EXERCISE AIM >>
Without including any picture, write out the entries exactly as they stand.

Saved entries:
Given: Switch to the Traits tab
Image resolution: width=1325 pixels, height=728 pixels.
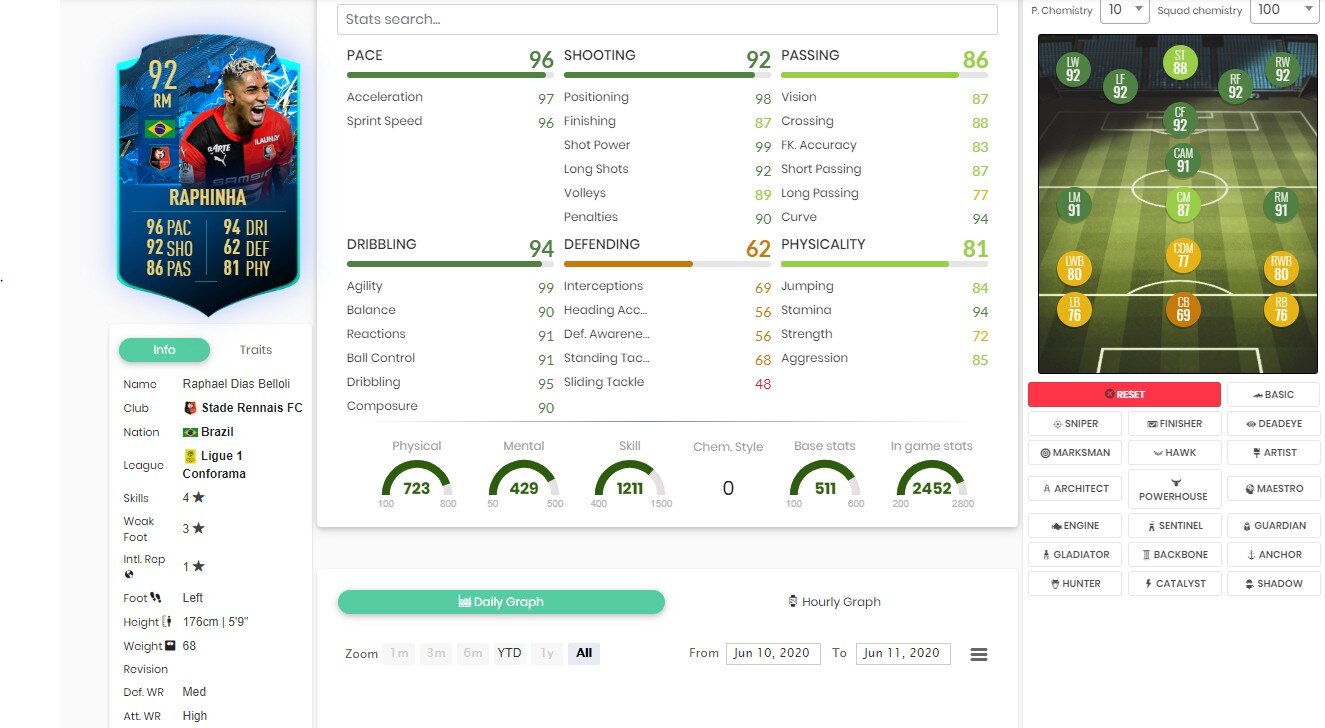Looking at the screenshot, I should [256, 350].
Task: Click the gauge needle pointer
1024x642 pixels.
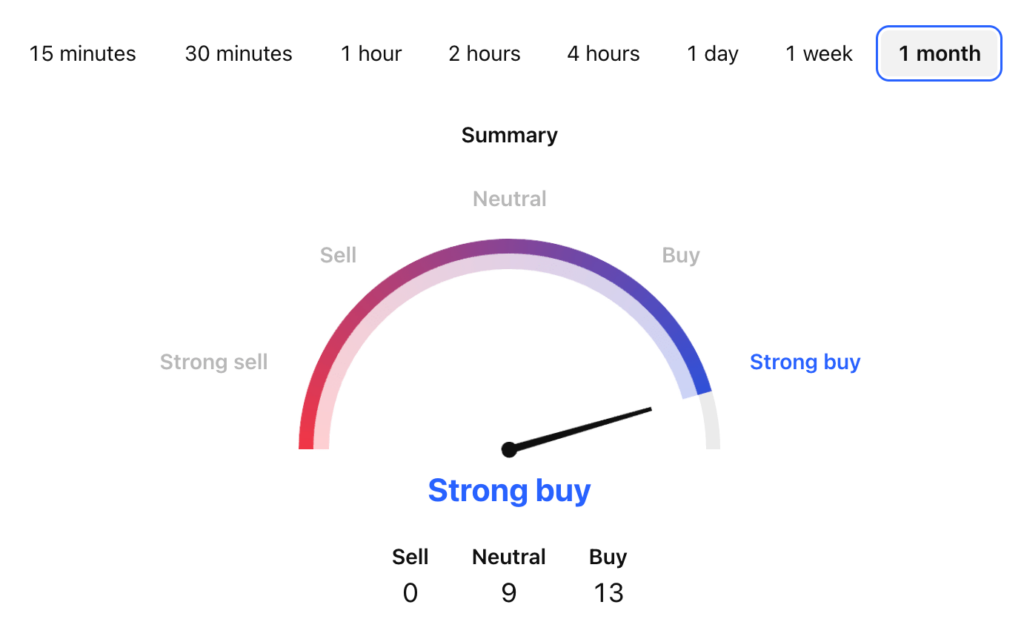Action: coord(590,427)
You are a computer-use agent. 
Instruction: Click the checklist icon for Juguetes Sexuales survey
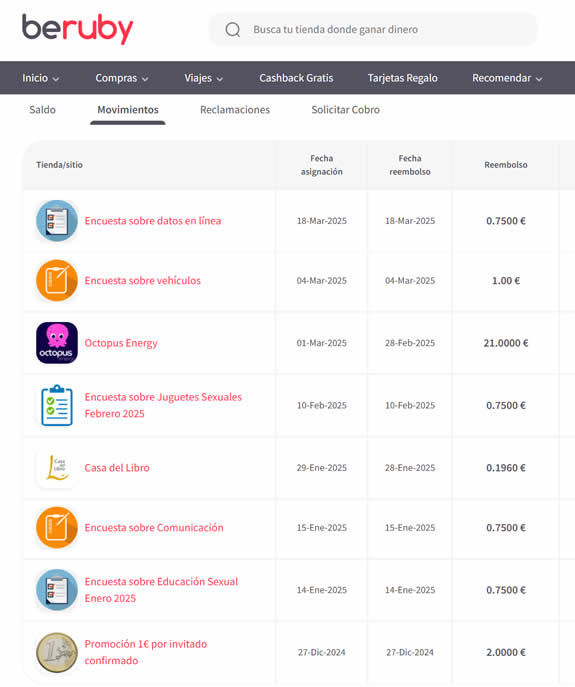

TASK ANSWER >>
Given: Switch to the Traits tab
Image resolution: width=1325 pixels, height=728 pixels.
Looking at the screenshot, I should [256, 350].
Task: Click the gauge needle pointer
1024x642 pixels.
Action: coord(590,427)
You are a computer-use agent. 
Instruction: Click the checklist icon for Juguetes Sexuales survey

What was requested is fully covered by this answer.